* _SUPPLIED DATA_
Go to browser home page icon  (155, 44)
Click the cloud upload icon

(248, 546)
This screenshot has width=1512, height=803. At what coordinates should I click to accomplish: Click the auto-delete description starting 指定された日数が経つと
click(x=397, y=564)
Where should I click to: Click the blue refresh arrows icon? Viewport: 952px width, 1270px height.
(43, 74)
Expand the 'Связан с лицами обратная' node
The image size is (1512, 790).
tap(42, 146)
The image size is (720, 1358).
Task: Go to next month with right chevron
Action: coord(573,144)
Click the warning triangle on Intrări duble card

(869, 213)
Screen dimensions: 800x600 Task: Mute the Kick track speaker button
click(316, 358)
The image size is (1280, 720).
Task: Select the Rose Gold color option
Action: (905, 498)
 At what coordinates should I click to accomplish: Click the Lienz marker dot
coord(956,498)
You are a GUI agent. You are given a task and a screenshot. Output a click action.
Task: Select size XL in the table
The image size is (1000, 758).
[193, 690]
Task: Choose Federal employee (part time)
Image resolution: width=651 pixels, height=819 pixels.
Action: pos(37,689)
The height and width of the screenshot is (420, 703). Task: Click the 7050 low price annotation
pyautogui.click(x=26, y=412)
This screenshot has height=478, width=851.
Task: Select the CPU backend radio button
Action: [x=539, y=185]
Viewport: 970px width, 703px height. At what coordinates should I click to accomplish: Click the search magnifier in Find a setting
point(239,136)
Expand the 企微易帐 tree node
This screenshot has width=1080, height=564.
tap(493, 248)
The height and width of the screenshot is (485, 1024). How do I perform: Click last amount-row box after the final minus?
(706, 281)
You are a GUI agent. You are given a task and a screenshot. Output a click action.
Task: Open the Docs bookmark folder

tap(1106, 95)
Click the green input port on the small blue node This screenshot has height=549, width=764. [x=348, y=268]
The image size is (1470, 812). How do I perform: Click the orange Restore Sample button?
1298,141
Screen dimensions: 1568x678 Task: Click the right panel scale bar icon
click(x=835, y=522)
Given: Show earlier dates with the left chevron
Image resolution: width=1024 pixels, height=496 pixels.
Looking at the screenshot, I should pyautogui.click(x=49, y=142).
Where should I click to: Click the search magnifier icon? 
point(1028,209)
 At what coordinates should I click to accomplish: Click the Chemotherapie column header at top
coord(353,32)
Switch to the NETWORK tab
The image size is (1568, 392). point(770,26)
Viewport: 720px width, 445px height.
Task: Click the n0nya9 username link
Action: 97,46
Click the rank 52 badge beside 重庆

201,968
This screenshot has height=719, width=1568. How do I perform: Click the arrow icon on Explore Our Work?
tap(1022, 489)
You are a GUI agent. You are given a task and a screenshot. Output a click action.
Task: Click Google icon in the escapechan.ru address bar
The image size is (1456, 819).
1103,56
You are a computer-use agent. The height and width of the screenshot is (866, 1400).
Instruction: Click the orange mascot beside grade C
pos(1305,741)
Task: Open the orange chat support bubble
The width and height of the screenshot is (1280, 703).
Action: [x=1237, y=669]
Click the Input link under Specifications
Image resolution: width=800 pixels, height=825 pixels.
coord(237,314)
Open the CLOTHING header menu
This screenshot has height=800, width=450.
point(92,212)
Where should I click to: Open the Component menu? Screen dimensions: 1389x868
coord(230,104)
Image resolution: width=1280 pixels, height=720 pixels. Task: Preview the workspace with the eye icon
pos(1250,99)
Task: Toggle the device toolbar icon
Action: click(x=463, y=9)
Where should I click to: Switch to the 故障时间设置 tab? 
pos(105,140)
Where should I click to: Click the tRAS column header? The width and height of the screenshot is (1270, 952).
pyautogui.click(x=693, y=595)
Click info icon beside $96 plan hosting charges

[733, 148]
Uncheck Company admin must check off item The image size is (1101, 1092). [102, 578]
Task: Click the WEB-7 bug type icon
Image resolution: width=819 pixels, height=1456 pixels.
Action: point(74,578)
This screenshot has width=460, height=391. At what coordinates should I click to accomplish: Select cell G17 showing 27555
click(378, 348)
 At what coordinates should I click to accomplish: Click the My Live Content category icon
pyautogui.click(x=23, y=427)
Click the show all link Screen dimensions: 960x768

* _WORK ITEM_
Reproduce the full listing word for word.

* _RESULT_
Go to browser home page icon  (155, 44)
Click the cloud upload icon

(248, 546)
This screenshot has width=1512, height=803. At what coordinates should I click to accomplish: Click the auto-delete description starting 指定された日数が経つと
click(x=397, y=564)
Where should I click to: Click the blue refresh arrows icon? Viewport: 952px width, 1270px height.
(43, 74)
Expand the 'Связан с лицами обратная' node
The image size is (1512, 790).
tap(42, 146)
The image size is (720, 1358).
Task: Go to next month with right chevron
Action: coord(573,144)
Click the warning triangle on Intrări duble card

(869, 213)
Screen dimensions: 800x600 Task: Mute the Kick track speaker button
click(316, 358)
The image size is (1280, 720).
Task: Select the Rose Gold color option
Action: (905, 498)
 At what coordinates should I click to accomplish: Click the Lienz marker dot
coord(956,498)
You are a GUI agent. You are given a task and a screenshot. Output a click action.
Task: Select size XL in the table
The image size is (1000, 758).
[193, 690]
Task: Choose Federal employee (part time)
Image resolution: width=651 pixels, height=819 pixels.
Action: pos(37,689)
The height and width of the screenshot is (420, 703). Task: Click the 7050 low price annotation
pyautogui.click(x=26, y=412)
This screenshot has height=478, width=851.
Task: Select the CPU backend radio button
Action: [x=539, y=185]
Viewport: 970px width, 703px height. At what coordinates should I click to accomplish: Click the search magnifier in Find a setting
point(239,136)
Expand the 企微易帐 tree node
This screenshot has width=1080, height=564.
tap(493, 248)
The height and width of the screenshot is (485, 1024). How do I perform: Click last amount-row box after the final minus?
(706, 281)
You are a GUI agent. You are given a task and a screenshot. Output a click action.
Task: Open the Docs bookmark folder

tap(1106, 95)
Click the green input port on the small blue node This screenshot has height=549, width=764. [x=348, y=268]
The image size is (1470, 812). How do I perform: Click the orange Restore Sample button?
1298,141
Screen dimensions: 1568x678 Task: Click the right panel scale bar icon
click(x=835, y=522)
Given: Show earlier dates with the left chevron
Image resolution: width=1024 pixels, height=496 pixels.
Looking at the screenshot, I should pyautogui.click(x=49, y=142).
Where should I click to: Click the search magnifier icon? 
point(1028,209)
 At what coordinates should I click to accomplish: Click the Chemotherapie column header at top
coord(353,32)
Switch to the NETWORK tab
The image size is (1568, 392). point(770,26)
Viewport: 720px width, 445px height.
Task: Click the n0nya9 username link
Action: 97,46
Click the rank 52 badge beside 重庆

201,968
This screenshot has height=719, width=1568. How do I perform: Click the arrow icon on Explore Our Work?
tap(1022, 489)
You are a GUI agent. You are given a task and a screenshot. Output a click action.
Task: Click Google icon in the escapechan.ru address bar
The image size is (1456, 819).
1103,56
You are a computer-use agent. The height and width of the screenshot is (866, 1400).
Instruction: Click the orange mascot beside grade C
pos(1305,741)
Task: Open the orange chat support bubble
The width and height of the screenshot is (1280, 703).
Action: [x=1237, y=669]
Click the Input link under Specifications
Image resolution: width=800 pixels, height=825 pixels.
coord(237,314)
Open the CLOTHING header menu
This screenshot has height=800, width=450.
point(92,212)
Where should I click to: Open the Component menu? Screen dimensions: 1389x868
coord(230,104)
Image resolution: width=1280 pixels, height=720 pixels. Task: Preview the workspace with the eye icon
pos(1250,99)
Task: Toggle the device toolbar icon
Action: click(x=463, y=9)
Where should I click to: Switch to the 故障时间设置 tab? 
pos(105,140)
Where should I click to: Click the tRAS column header? The width and height of the screenshot is (1270, 952).
pyautogui.click(x=693, y=595)
Click info icon beside $96 plan hosting charges

[733, 148]
Uncheck Company admin must check off item The image size is (1101, 1092). [102, 578]
Task: Click the WEB-7 bug type icon
Image resolution: width=819 pixels, height=1456 pixels.
Action: point(74,578)
This screenshot has width=460, height=391. At what coordinates should I click to accomplish: Select cell G17 showing 27555
click(378, 348)
 At what coordinates should I click to accomplish: Click the My Live Content category icon
pyautogui.click(x=23, y=427)
Click the show all link Screen dimensions: 960x768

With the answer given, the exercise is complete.